Demétrio Sena, Magé - RJ.

Você tem que ter fé no sorriso de alguém;
numa lágrima; um gesto; palavra; silêncio;
nos efeitos do bem que ter bens não produz,
ou até na passagem da brisa no rosto...
Tenho fé nessa fé dos que têm fé em Deus,
no carinho dos meus, no valor do conselho,
creio sempre no espelho dos olhos sinceros
e na força do sonho; do amor; da verdade...
Nossa vida não vale o percurso no mundo,
quando somos vazios do que nos ampara;
tem um rosto sem cara quem vive sem fé...
A raiz dos meus pés estão firmes no chão,
mas a mão pega céu e modela pra mim;
minha fé no meu fim justifica os começos...

FEITO CÃO

Demétrio Sena, Magé - RJ.

Aquela família me tratou como se eu fosse um cão miserável; fétido; imundo; sarnento. Elevou minha autoestima, deu-me água e colônia, cuidou de minhas feridas... deu-me amor. Amor verdadeiro.

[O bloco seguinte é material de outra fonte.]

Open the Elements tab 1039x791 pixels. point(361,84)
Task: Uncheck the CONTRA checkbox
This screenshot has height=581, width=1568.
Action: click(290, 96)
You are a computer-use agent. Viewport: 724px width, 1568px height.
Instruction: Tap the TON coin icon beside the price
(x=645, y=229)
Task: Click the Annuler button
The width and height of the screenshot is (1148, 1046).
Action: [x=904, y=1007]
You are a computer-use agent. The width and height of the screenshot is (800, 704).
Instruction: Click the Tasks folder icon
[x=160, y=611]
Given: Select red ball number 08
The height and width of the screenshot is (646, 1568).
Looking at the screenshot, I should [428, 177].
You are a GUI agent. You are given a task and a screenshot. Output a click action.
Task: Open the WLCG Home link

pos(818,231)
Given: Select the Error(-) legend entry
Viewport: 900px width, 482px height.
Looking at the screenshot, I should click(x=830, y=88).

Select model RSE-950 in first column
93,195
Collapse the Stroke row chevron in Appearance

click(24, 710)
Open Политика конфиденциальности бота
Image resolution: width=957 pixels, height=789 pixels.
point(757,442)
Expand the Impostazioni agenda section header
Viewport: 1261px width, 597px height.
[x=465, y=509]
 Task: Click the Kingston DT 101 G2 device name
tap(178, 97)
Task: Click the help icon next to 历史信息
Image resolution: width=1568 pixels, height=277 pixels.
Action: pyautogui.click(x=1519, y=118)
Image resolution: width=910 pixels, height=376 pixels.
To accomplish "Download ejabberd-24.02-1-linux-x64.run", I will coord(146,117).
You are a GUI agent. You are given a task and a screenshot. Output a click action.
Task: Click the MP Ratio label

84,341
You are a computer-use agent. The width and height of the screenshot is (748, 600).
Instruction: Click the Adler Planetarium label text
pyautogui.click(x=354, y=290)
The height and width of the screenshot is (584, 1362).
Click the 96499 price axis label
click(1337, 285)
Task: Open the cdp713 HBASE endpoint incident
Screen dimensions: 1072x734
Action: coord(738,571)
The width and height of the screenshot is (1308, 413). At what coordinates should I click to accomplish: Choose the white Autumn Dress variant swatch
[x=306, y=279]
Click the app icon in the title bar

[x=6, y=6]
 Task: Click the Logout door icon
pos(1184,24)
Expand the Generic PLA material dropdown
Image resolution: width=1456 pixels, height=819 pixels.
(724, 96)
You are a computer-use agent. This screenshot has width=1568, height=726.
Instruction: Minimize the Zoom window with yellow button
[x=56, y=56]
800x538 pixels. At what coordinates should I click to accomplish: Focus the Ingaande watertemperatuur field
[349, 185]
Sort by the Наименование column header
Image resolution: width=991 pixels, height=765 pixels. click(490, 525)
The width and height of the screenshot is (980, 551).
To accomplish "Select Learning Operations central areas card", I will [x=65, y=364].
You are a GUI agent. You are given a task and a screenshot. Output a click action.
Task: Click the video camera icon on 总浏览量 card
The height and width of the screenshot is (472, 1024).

Todo amor que um cão espera do humano.

LADO BOM

Demétrio Sena, Magé - RJ.

Sob todas as nuvens eivadas de medos,
vou além do que julgo ter forças pra ir;
levo muitos segredos que a vida não abre
nem o vento me deixa intuir ou prever...
Apesar deste peso que às vezes me curva,
tenho sempre desculpas pra querer chegar
ao que nada permite saber o que é,
mas invisto no sonho com fé no depois...
Na manhã que vislumbro a cada dia findo,
ganho novo sentido para mais um dia
que se abre sorrindo e faz valer a pena...
Foi-me dado viver, faço disto meu dom;
lado bom de morrer quando a hora vier,
pois terei uma história pra deixar no tempo.

HIERARQUIA

Demétrio Sena, Magé - RJ.

Reconheço e sou grato
por quanto nem sei,
sendo mesmo incontável,
se avalias teu muito
pelo nada que dei...
Mas o meu coração,
feito águia ou harpia,
nunca vai se adequar
a pautar este amor
pela hierarquia.

REPOEMA

Demétrio Sena, Magé - RJ.

Já não resta o que dizer
sobre seja lá o que for,
solidão, espinho, flor,
que alguém mais não tenha dito...
Todo mundo já cantou
este mundo em verso e prosa,
o amor, o bege, o rosa
dos quais se pintam palavras...
Mas podemos refazer
a magia do sentido
que redizer já não faz...
A saudade, guerra e paz
se renovam nos engenhos
de remastigar a vida.

RUA MORTA

Demétrio Sena, Magé - RJ.


Minha poça me diz que se tem o momento,
que o passado está fora da linha dos olhos,
pois o vento não volta; só abre caminho
para ventos futuros; eventos recentes...
É de praxe avançar, concluir fase a fase
ou teremos crateras por todo o percurso;
voltaremos do quase pra ponto nenhum
do luar esquecido numa rua morta...
Foi preciso crescer, alcançar minha idade
sobre cada saudade; lembrança; memória ;
cada glória e tropeço que tive até já...
Esta hora se mostra como agora e só;
há um nó que se fecha no retrovisor;
fui criança na infância; não serei agora...

PROFANO

Demétrio Sena, Magé - RJ.

Se não fosse pecado
para os olhos teus,
uma queda nos meus,
tua fé te poupasse
de qualquer vingança...
Meu amor desgarrado
teria um brinquedo,
um instante, um segredo,
uma doce lembrança.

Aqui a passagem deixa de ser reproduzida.